### Task description
Collect each line from the rows below that contains the string "width".

### Extracted records
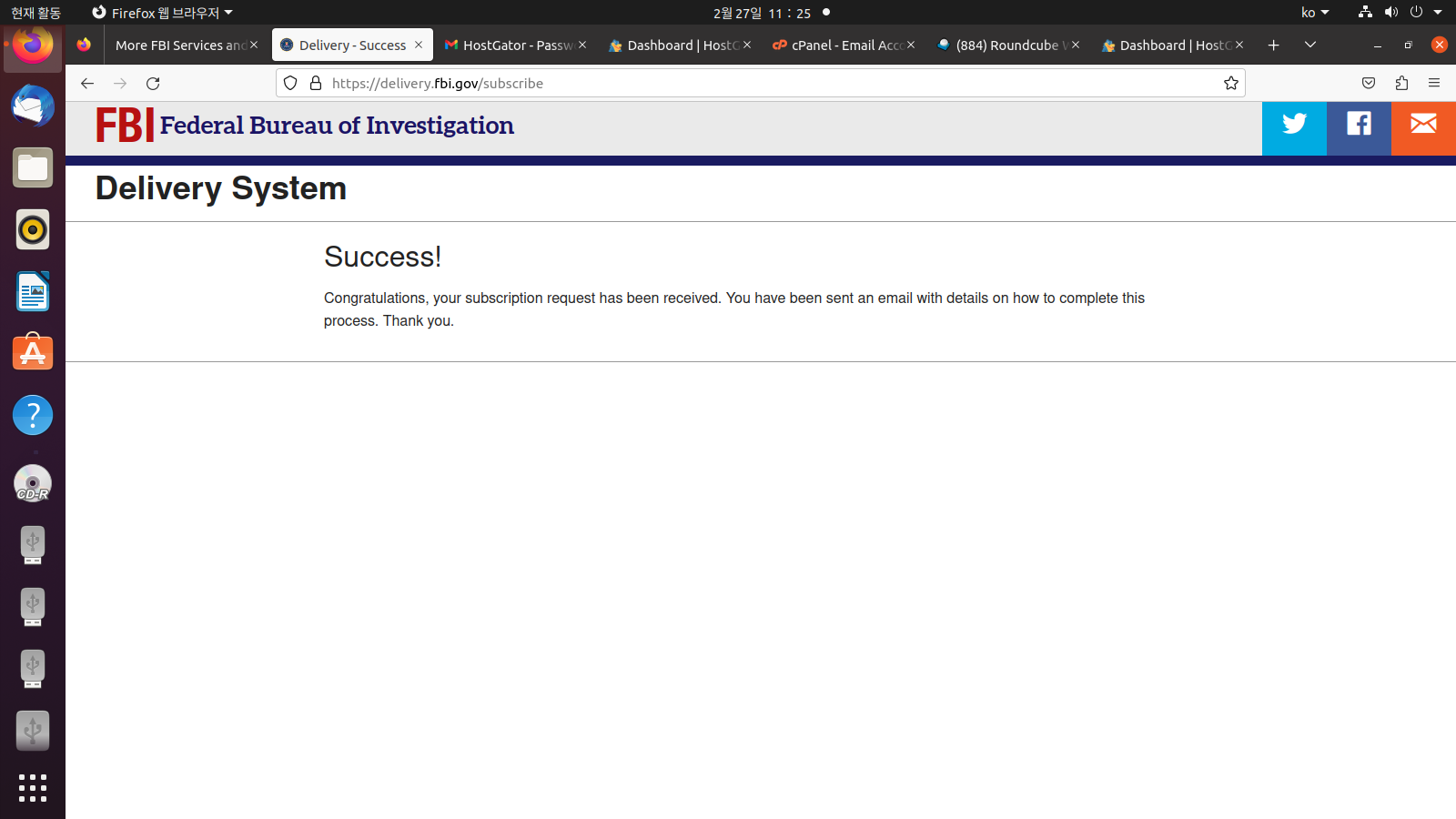Click the orange email envelope icon

click(1423, 125)
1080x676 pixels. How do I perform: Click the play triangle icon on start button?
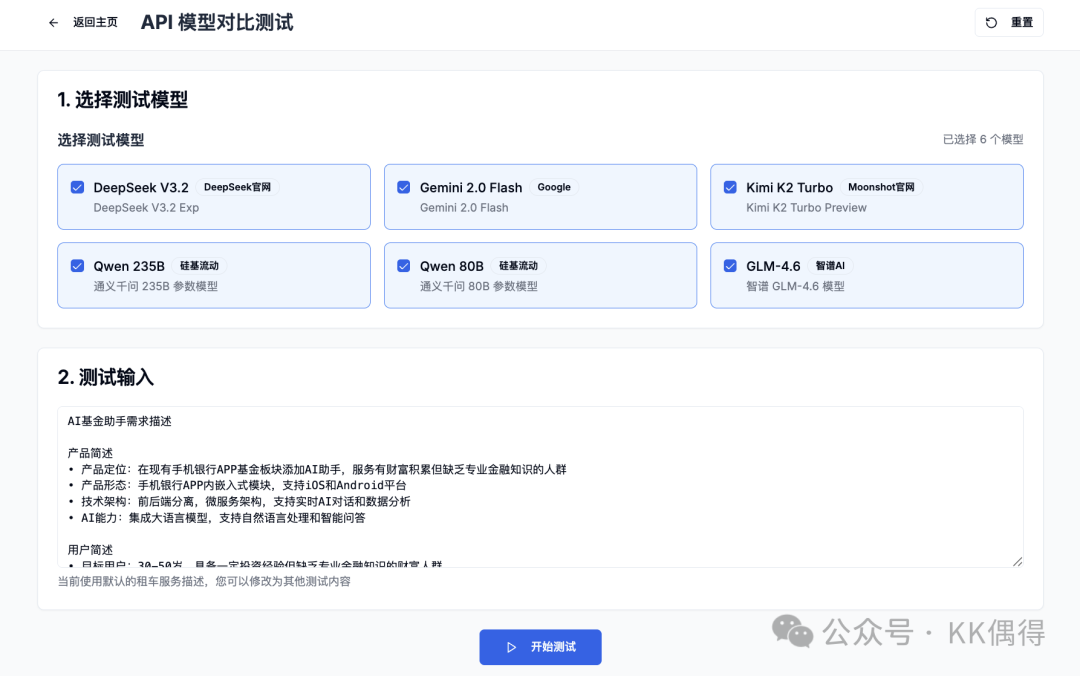pyautogui.click(x=512, y=647)
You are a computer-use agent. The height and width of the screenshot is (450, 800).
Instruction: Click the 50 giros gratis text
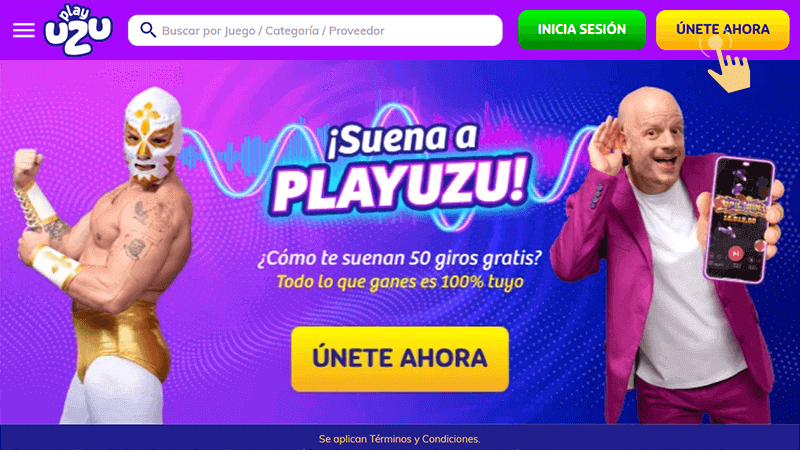point(476,258)
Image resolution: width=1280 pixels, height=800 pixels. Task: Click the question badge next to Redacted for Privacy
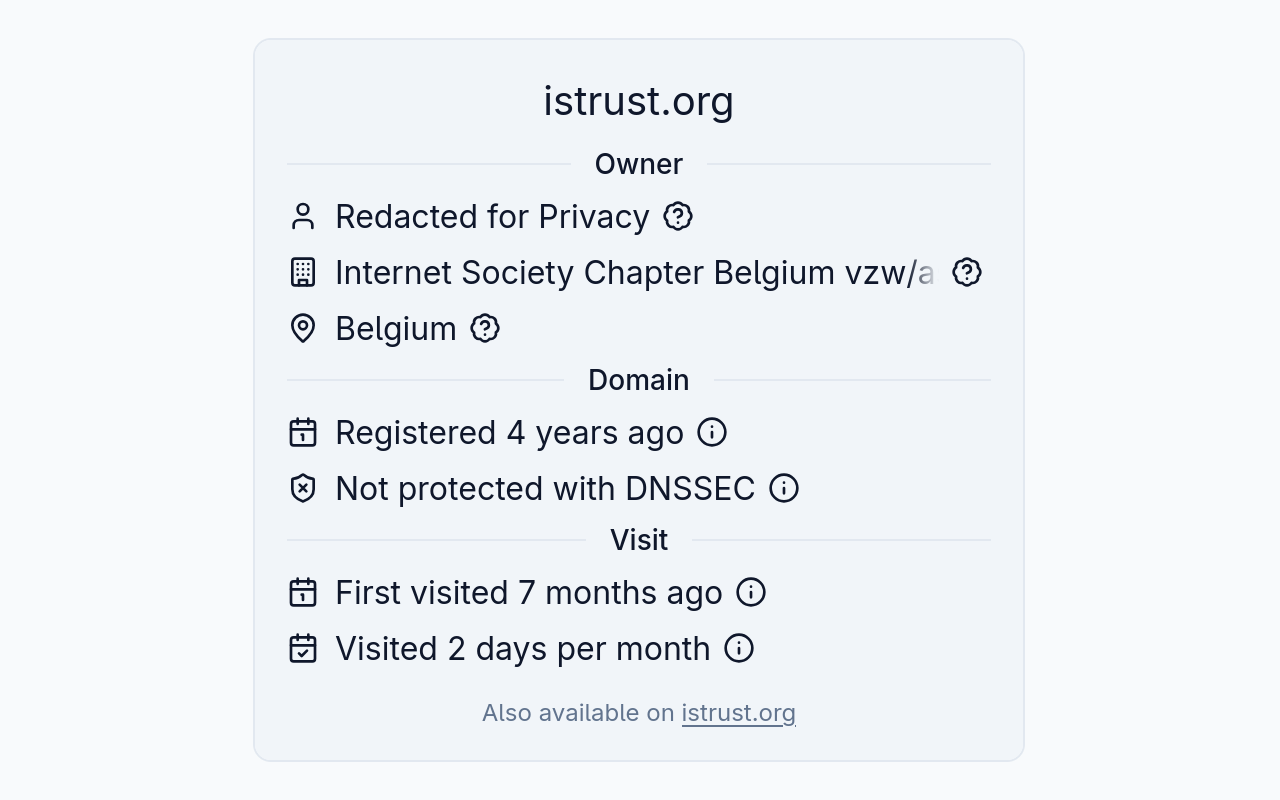coord(678,216)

### Solution for this problem
You are a computer-use agent. The height and width of the screenshot is (450, 800).
Image resolution: width=1280 pixels, height=800 pixels. Task: Click the question badge next to Redacted for Privacy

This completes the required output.